__Work instructions__:
Find every line in the entries below that contains the string "logo" and copy each one. Case counts.

[Entries taken from a collection]
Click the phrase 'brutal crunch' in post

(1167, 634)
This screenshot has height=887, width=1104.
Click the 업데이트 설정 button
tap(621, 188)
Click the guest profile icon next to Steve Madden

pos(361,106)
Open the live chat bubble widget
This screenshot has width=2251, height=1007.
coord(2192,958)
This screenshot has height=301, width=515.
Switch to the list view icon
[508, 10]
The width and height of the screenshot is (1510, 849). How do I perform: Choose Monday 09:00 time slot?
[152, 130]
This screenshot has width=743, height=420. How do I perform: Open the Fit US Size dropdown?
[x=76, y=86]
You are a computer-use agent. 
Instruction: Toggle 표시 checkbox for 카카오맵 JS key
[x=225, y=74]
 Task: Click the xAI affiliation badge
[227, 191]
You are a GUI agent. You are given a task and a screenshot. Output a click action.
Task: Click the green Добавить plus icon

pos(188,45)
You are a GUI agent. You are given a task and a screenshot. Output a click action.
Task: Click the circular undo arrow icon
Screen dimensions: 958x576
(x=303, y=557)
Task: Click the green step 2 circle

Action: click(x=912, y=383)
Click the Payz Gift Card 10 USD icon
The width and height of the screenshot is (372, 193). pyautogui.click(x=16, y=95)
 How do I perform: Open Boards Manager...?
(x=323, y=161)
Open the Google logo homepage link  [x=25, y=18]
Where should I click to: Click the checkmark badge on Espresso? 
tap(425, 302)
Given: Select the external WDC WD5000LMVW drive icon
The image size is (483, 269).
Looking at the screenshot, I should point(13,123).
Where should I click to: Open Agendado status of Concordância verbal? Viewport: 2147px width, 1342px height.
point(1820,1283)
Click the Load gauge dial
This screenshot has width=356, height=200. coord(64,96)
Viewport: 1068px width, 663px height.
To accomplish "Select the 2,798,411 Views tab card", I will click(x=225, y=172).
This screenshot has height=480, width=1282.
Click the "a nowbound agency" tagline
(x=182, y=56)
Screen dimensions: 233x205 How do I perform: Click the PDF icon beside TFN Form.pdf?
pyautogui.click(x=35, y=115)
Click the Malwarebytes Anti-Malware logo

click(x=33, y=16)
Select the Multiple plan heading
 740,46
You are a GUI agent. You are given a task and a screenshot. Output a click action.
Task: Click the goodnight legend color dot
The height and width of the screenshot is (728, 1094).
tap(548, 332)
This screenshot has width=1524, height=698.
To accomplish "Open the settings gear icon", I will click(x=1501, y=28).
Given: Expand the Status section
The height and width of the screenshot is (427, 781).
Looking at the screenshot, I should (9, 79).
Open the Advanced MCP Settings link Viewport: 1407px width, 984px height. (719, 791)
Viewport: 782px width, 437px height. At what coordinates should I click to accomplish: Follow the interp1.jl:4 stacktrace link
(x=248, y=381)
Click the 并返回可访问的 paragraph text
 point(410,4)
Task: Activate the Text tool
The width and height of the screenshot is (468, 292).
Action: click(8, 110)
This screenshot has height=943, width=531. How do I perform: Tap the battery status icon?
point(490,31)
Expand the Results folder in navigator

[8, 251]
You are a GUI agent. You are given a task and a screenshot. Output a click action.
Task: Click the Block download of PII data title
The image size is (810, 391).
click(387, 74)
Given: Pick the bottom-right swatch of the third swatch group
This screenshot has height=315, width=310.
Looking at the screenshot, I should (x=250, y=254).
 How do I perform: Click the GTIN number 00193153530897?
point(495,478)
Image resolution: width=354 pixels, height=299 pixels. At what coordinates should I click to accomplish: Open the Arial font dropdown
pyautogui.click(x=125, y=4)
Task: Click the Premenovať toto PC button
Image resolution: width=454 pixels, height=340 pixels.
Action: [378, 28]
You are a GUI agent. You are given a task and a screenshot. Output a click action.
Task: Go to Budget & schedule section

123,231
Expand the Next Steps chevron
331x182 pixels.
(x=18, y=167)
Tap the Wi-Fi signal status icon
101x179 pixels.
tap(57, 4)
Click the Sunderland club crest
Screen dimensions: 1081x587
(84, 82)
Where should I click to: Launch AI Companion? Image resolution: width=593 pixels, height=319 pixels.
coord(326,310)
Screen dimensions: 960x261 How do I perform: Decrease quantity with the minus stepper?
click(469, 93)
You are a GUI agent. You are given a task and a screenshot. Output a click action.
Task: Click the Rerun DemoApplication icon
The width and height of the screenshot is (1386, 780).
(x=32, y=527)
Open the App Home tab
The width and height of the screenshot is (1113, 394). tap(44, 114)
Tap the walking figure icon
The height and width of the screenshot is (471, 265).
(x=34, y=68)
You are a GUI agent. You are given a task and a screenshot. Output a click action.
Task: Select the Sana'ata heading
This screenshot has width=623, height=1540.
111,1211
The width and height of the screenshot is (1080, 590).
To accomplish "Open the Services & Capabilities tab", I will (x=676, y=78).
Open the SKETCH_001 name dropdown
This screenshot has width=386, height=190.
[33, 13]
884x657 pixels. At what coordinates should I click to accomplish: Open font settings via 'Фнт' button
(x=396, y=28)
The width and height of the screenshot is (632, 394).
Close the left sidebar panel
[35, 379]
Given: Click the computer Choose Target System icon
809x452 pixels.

__Exercise answer__:
Open the Google logo homepage link  [x=25, y=18]
Click the Malwarebytes Anti-Malware logo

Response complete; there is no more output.